## Text
..........
Kellwood (NYSE) Reports Fourth Quarter and Fiscal Year 2003 Results
Fourth Quarter Sales Flat, Net Earnings Up 33 Percent Versus Last
Year Fiscal Year Sales Up 8 Percent, Net Earnings Up 43 Percent
Versus Last Year Regular Quarterly Dividend Declared ST. LOUIS,
March 4 /PRNewswire-FirstCall/ -- Kellwood Company reported sales
and earnings today for both the fourth quarter and fiscal year
ended January 31, 2004, according to Hal J. Upbin, chairman and
chief executive officer. Sales from continuingoperations for the
fourth quarter were flat with prior year at $521 million. As
previously announced in November, Kellwood completed the sale of
its Domestic and European Hosiery operations. During the fourth
quarter, the Company also made the decision to discontinue the True
Beauty by Emme(R) operation including the termination of the
related license agreement. Accordingly, both the Hosiery and True
Beauty businesses are treated as discontinued operations. (Logo:
http://www.newscom.com/cgi-bin/prnh/20011220/CGTH038LOGO ) Fourth
quarter net earnings from continuing operations were strong;
increasing $3.1 million, or 33 percent to $12.8 million, or $0.46
per diluted share, versus $9.7 million, or $0.38 per diluted share
last year, before business and facilities realignment costs. Net
earnings from continuing operations in the fourth quarter of last
year including business and facilities realignment costs were $8.4
million, or $0.33 per diluted share. Net earnings in the fourth
quarter this year including discontinued operations increased $4.9
million, or 58 percent, to $13.3 million, or $0.48 per diluted
share, versus $8.4 million, or $0.33 per diluted share last year.
Sales from continuing operations of Women's Sportswear increased
$17 million, or 6 percent, due to the acquisition of Briggs. Men's
Sportswear sales from continuing operations increased $3 million,
or 3 percent. Finally, Other Soft Goods sales decreased $19
million, or 16 percent, due to loss of certain low margin private
label programs. The improvement in net earnings from continuing
operations for the fourth quarter came principally from the
acquisition of Briggs and a 1.9 percentage point improvement in
gross profit as a percent of sales. The fourth quarter increase in
gross margin is the seventh consecutive quarter in which Kellwood
has been able to post a year-to-year improvement in its gross
profit percent. This is especially noteworthy given the current
economic conditions, and continued sales price deflation at both
retail and wholesale. The Company has been able to improve its
gross margin due to more competitive sourcing resulting from
shifting more contract production from the Western to Eastern
Hemisphere, and running more contractor production through
Kellwood's recently established trading company in the Far East.
..........
Answer these questions using the Kellwood earnings release above.
(a) What were fourth quarter sales from continuing operations?
(b) By how much did Women's Sportswear sales from continuing operations increase?
(c) In how many consecutive quarters has Kellwood posted a year-to-year improvement in its gross profit percent?

## Entries supplied
..........
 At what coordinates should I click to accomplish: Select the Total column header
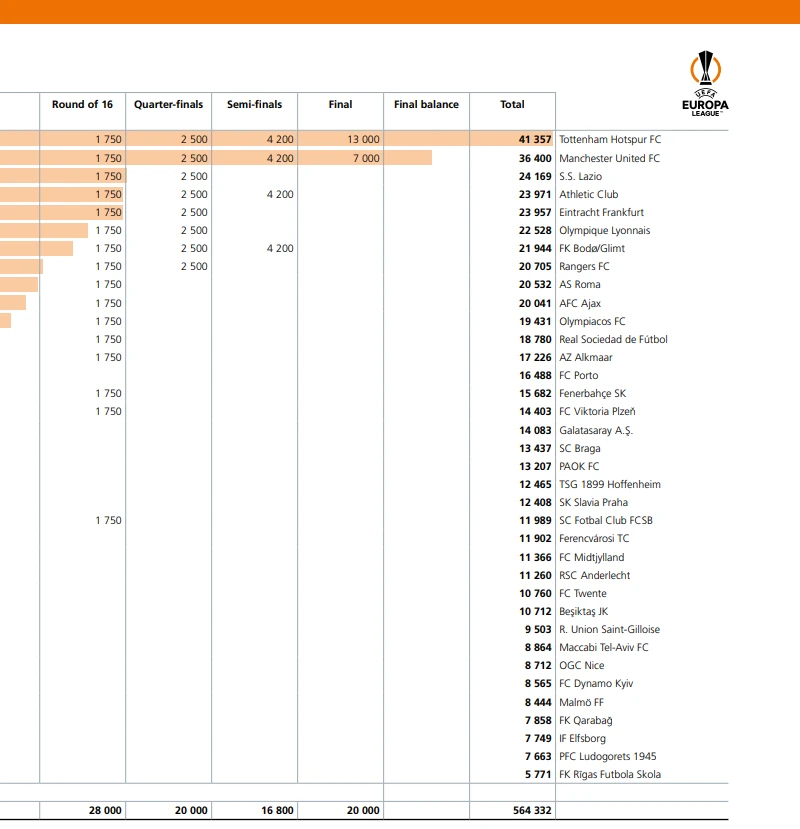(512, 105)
..........
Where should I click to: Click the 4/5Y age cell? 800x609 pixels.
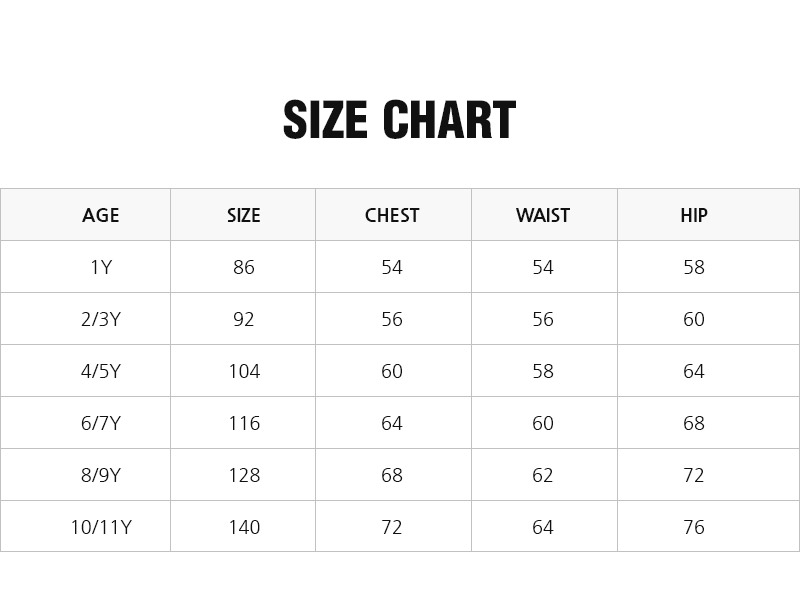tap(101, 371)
..........
## Exercise response
(a) $521 million, flat with the prior year.
(b) $17 million, or 6 percent.
(c) Seven.